Planning is difficult. Predicting priorities, problems, and potentials months or even years into the uncertain and ever-changing future is immensely complex. Not only do we need to forecast future conditions, but also estimate our own behavior, requirements, and efficiency, all while taking into account various known and unknown environment variables.
Thinking about it this way, it is not surprising that we as humans are notoriously bad at predicting the future and planning ahead. (Although, some seem to be systematically better than others.) The most glaring evidence for this is probably that we are, over and over again, legitimately surprised by the occurrence of events [come up with your own example here]. Furthermore, there is plenty of anecdotal and statistical evidence that a majority of projects are finished late and/or over budget. The phenomenon is well described by modern proverbs such as the Hofstadter’s Law and the 90 percent rule, as well as being scientifically approached in form of the Optimism Bias, and the Planning fallacy.

Hofstadter’s Law:
It always takes longer than you expect, even when you take into account Hofstadter’s Law.

90 percent rule:
The first 90 percent of the code accounts for the first 90 percent of the development time. The remaining 10 percent of the code accounts for the other 90 percent of the development time.

And after all, the difficulty of planning may be attested by everyone who ever procrastinated until the last minute to do something, to then did it under tremendous stress and quality trade-offs.

This is at least the line of argument with which I will start off my next PhD planning meeting. In these meetings, students are asked to map out all their projects for up to the next four years. Doing this decently accurate is ambitious at best and illusive at worst. However, that doesn’t mean that planning is useless. Quite on the contrary, it is rather the lack of planning or misplanning which causes problems down the road.
Planning time and resources wisely means to not in worrying about details which are most likely to change anyway, and prevent stepping into common mistakes such as being overly optimistic or pessimistic, misjudging our own abilities and requirements, or ignoring contradicting evidence. Any visualization used to illustrate and help with the planing should therefore be aware of the difficulties in planning workload and ideally help to avoid them.
But for some reason the go-to tool to visualize workload and the temporal sequence of tasks is the Gantt chart. Even if you are not familiar with the name you have at least seen in action in some project management tool or progress reports. It is simple and straight-forward to understand. Each task ([A], [B], [C], [D]) is represented by a bar on a timeline with a clear-cut beginning and end. Multiple bars are stacked in parallel to represent different tasks or projects.

Gantt Chart

However, the Gantt chart has many shortcomings for this application. Although, simplicity is often a good attribute it can come at a cost. Here, the vertical axis is merely a categorical axis with the main purpose of separating the task bars so they won’t overlap, and even though this brings readability to the graph the vertical position has no inherent meaning. The classification could just as well be done by a legend or other annotations. Of course, categorical axes are not generally worse than ‘analog’ axes, but here it takes space away which could be used to represent additional information. And there are task properties which are arguably at least as important to the successful planning as the start and end times, for example, the relative priority of the task, the required manpower, amount of daily attention, or other resources.
Instead, the tasks are represented in binary. Either they are active or inactive. This totally obscures any uncertainty of when the task will actually start and end. Additionally, it is also not how we actually experience working on a task. Usually we don’t begin working on it continuously and steadily until it is completed. Especially, when we are involved in multiple tasks the demand and our investment may vary significantly over the duration of the task.
Naturally, within the immense catalog of plots there are alternatives which already work considerably better in these regards. For example, the JoyPlot (also known as RidgePlot), named after the iconic album cover of Joy Divison’s ‘Unkown Pleasures’, combines the vertical categorical axis with a pseudo-dimension to represent not bars but distributions, and thus provides additional information.

JoyPlot

Fun fact: the plot on the original album cover shows the radio frequencies from the first discovered pulsar.

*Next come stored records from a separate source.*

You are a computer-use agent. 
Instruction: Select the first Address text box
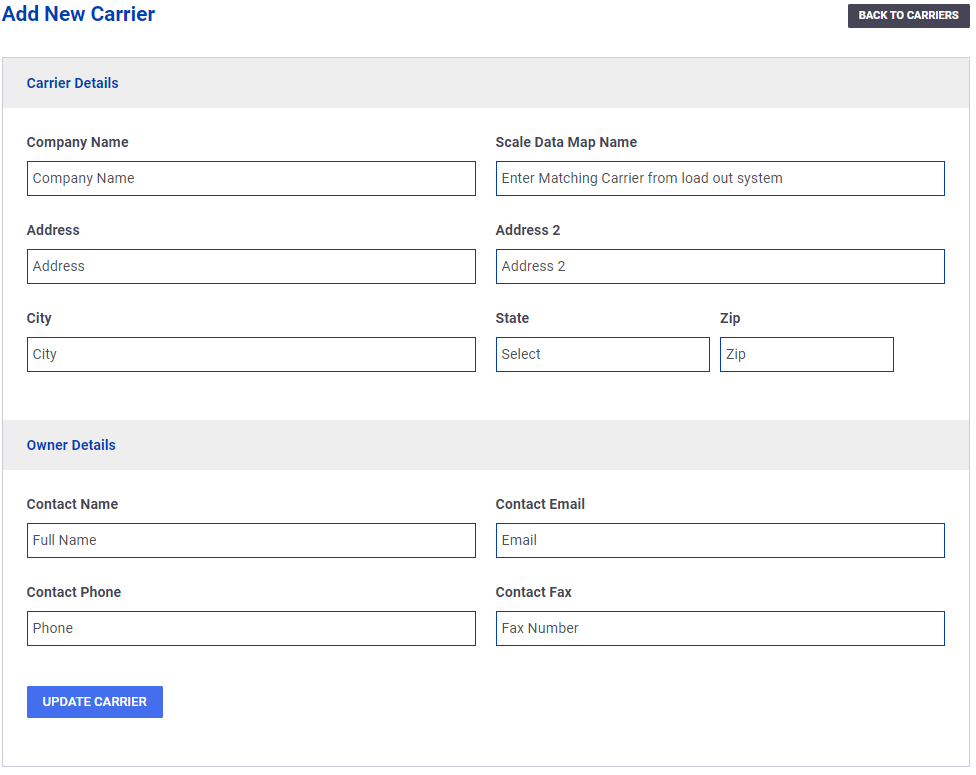coord(251,266)
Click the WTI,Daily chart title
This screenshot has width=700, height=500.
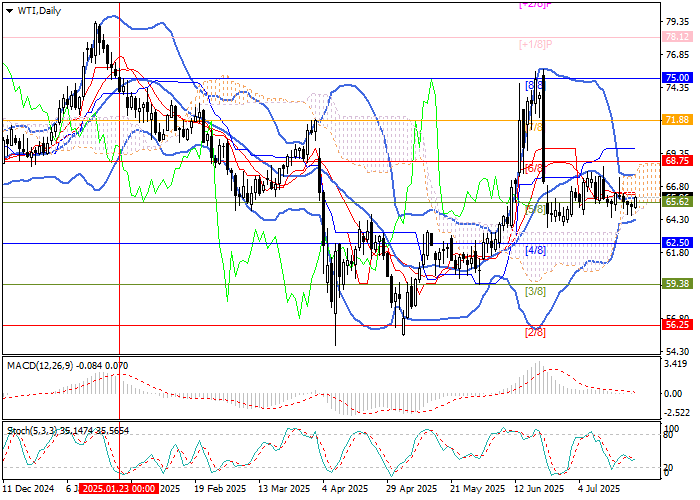click(40, 12)
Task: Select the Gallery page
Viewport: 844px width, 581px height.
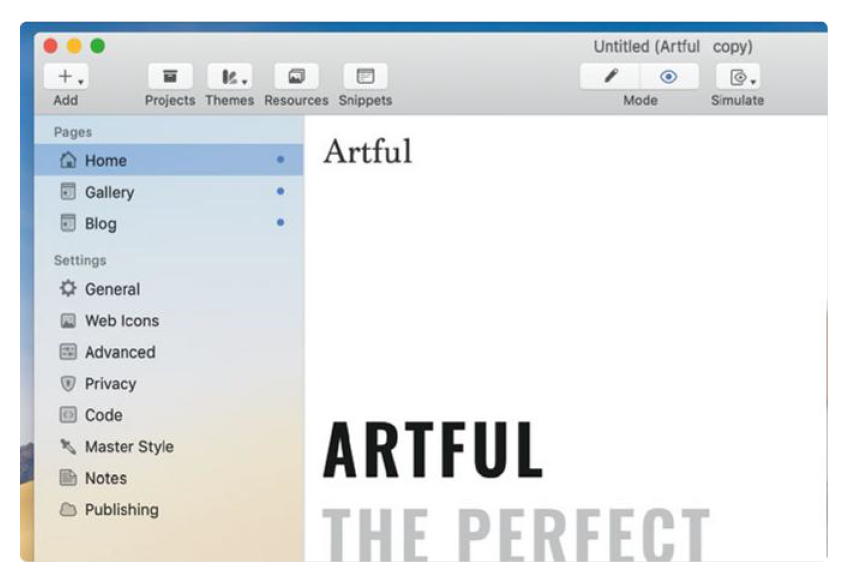Action: click(109, 192)
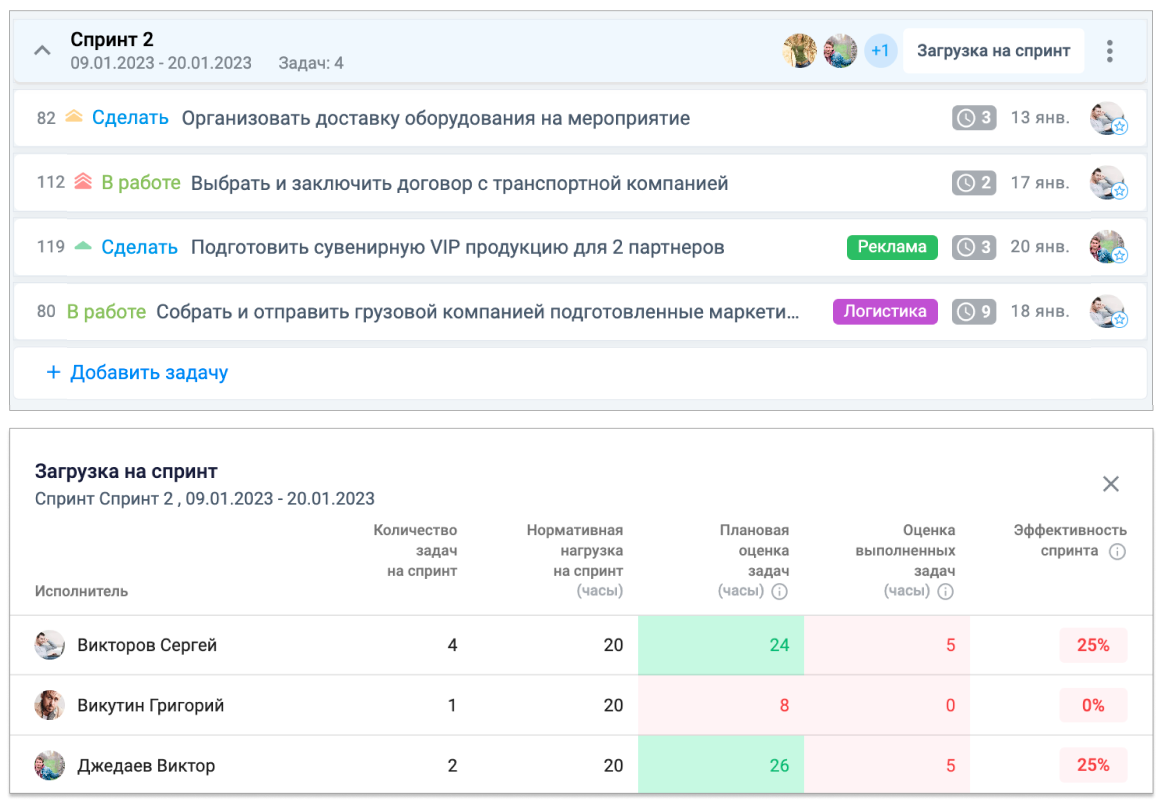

Although the Joy plot already addresses some of the shortcomings, it also doesn’t solve the biggest issue that I have with Gantt charts for visualizing workload. Having the various parallel task bars suggests that the required amount of work is dictated by the number parallel tasks. Looking at the plot naively, I might get the impression that when an ongoing task bar is joined by another task bar the plot tells me to work twice as much since I now have to work on both tasks equally. Even though nobody actually interprets it this way, this arrangement also doesn’t help avoiding the pitfall of taking up more than you can reasonably handle. A good visualization should make you aware that adding a new task will take away time from another task instead of doubling your working hours.
And this might be a wild opinion, but I believe that your workload should depend on your capacities and not on the amount of work to be done. Sure, sometimes some work is more pressing and the time spent working won’t be constant in time. However, letting your time spent working being dictated by the number of tasks ahead is a recipe for exhaustion and frustration. There is always more work ahead and you’ll get there eventually anyways. As another modern proverb nicely describes, your time doesn’t adapt to the work but the work to the available time.

Parkinson’s Law:
work expands so as to fill the time available for its completion

So, let’s give this a go. What are the objectives with which workload should be visualized for easier, more reasonable planning?

  1. ) The total workload is constant over time,
  2. ) different tasks can have different proportions,
  3. ) start and end times have an uncertainty,
    and an extra one that is less related to the type to plot,
  4. ) inclusion of buffer times allows for eventual delays.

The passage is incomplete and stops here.